The input:
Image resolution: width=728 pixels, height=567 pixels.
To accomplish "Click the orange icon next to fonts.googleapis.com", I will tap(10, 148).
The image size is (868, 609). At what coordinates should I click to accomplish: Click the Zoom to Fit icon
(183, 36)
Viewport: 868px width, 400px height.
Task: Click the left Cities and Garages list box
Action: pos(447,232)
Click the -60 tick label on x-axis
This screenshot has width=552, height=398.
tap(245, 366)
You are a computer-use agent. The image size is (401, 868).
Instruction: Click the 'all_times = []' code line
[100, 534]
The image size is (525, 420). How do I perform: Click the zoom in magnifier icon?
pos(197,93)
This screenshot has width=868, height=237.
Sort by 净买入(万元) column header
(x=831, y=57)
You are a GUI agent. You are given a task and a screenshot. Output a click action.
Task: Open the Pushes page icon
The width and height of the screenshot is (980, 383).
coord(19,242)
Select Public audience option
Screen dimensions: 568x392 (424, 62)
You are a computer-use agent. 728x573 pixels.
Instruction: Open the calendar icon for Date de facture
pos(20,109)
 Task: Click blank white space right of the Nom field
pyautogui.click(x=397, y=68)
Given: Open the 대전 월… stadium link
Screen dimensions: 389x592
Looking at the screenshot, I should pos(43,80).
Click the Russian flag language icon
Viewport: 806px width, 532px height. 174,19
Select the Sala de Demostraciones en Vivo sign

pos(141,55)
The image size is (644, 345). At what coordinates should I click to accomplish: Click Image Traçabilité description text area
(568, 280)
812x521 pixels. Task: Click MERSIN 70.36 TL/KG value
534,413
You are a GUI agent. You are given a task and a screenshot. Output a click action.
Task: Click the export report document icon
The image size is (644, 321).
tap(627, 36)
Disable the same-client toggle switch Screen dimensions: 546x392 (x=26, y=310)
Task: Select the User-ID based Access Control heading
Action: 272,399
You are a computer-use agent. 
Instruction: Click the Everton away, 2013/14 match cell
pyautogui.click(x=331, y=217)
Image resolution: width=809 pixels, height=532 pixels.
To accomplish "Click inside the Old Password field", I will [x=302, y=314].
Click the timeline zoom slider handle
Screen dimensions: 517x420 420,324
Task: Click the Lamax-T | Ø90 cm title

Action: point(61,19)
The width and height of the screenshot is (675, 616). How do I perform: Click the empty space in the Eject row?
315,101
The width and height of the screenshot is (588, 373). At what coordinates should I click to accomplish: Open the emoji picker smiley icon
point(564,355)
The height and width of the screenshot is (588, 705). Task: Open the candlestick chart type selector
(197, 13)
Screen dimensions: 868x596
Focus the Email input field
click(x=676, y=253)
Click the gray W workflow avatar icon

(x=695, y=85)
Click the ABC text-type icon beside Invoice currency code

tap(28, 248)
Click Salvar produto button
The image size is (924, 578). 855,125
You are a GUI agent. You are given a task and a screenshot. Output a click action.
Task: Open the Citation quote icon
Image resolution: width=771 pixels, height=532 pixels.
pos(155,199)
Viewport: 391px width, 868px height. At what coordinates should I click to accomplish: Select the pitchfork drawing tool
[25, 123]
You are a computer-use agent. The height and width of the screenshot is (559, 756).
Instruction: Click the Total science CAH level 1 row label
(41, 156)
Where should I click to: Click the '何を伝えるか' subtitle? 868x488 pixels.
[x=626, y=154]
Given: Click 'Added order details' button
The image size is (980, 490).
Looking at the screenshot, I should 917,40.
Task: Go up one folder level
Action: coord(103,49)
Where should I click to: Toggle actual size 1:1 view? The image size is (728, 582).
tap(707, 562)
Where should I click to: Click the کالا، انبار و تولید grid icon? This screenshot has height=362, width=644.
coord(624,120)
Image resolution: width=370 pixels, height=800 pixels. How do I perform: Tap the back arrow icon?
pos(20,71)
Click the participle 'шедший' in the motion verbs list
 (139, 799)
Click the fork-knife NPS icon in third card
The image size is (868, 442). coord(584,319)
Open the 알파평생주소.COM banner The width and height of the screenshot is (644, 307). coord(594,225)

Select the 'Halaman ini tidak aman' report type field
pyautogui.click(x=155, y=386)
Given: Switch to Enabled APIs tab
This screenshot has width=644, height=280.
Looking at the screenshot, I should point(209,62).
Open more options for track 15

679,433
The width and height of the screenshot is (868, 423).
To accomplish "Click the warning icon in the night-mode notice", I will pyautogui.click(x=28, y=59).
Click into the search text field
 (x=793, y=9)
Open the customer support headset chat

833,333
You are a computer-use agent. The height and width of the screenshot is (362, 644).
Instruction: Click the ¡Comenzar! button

How to complete this task: Retrieve all lines from the data that contain the string "computer".

Result of the exercise:
You are a computer-use agent. The image size is (401, 868).
You are a computer-use agent. 728x573 pixels.
You are a computer-use agent. 
You are a computer-use agent. The height and width of the screenshot is (559, 756).
You are a computer-use agent. The height and width of the screenshot is (362, 644).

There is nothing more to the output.